§ **DATASET RECORDS**
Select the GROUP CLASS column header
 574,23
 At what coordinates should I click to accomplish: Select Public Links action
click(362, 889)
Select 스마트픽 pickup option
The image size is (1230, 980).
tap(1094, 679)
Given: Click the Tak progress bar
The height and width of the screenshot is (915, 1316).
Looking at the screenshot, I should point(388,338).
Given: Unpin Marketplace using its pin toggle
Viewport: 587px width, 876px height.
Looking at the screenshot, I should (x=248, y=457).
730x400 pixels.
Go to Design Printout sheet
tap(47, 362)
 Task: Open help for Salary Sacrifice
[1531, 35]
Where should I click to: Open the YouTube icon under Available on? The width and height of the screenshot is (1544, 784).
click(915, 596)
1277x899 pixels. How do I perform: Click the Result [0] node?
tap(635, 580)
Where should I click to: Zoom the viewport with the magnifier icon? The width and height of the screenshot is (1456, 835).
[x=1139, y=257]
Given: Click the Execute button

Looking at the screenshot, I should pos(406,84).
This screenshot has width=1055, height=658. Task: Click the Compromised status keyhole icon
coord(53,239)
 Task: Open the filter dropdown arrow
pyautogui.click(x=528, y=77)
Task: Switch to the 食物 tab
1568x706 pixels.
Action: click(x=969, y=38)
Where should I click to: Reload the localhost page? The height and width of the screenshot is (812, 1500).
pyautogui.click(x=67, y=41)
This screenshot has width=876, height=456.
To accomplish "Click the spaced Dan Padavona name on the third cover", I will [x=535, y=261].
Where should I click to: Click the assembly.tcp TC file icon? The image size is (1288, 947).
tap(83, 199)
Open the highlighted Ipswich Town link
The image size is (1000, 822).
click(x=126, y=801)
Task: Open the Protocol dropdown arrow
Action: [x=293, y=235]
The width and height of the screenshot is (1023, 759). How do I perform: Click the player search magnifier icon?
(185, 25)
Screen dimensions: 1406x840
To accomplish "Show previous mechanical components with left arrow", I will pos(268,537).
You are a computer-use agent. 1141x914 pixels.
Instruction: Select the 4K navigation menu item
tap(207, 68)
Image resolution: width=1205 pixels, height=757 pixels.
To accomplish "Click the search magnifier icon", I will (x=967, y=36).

§ **WORK TO COMPLETE**
Your answer must be an exact transcription of the lines from the one containing "Where should I click to: Zoom" through the last line of the records above, and nothing else.

§ **ANSWER BELOW**
Where should I click to: Zoom the viewport with the magnifier icon? The width and height of the screenshot is (1456, 835).
[x=1139, y=257]
Given: Click the Execute button

Looking at the screenshot, I should pos(406,84).
This screenshot has width=1055, height=658. Task: Click the Compromised status keyhole icon
coord(53,239)
 Task: Open the filter dropdown arrow
pyautogui.click(x=528, y=77)
Task: Switch to the 食物 tab
1568x706 pixels.
Action: click(x=969, y=38)
Where should I click to: Reload the localhost page? The height and width of the screenshot is (812, 1500).
pyautogui.click(x=67, y=41)
This screenshot has width=876, height=456.
To accomplish "Click the spaced Dan Padavona name on the third cover", I will [x=535, y=261].
Where should I click to: Click the assembly.tcp TC file icon? The image size is (1288, 947).
tap(83, 199)
Open the highlighted Ipswich Town link
The image size is (1000, 822).
click(x=126, y=801)
Task: Open the Protocol dropdown arrow
Action: [x=293, y=235]
The width and height of the screenshot is (1023, 759). How do I perform: Click the player search magnifier icon?
(185, 25)
Screen dimensions: 1406x840
To accomplish "Show previous mechanical components with left arrow", I will pos(268,537).
You are a computer-use agent. 1141x914 pixels.
Instruction: Select the 4K navigation menu item
tap(207, 68)
Image resolution: width=1205 pixels, height=757 pixels.
To accomplish "Click the search magnifier icon", I will (x=967, y=36).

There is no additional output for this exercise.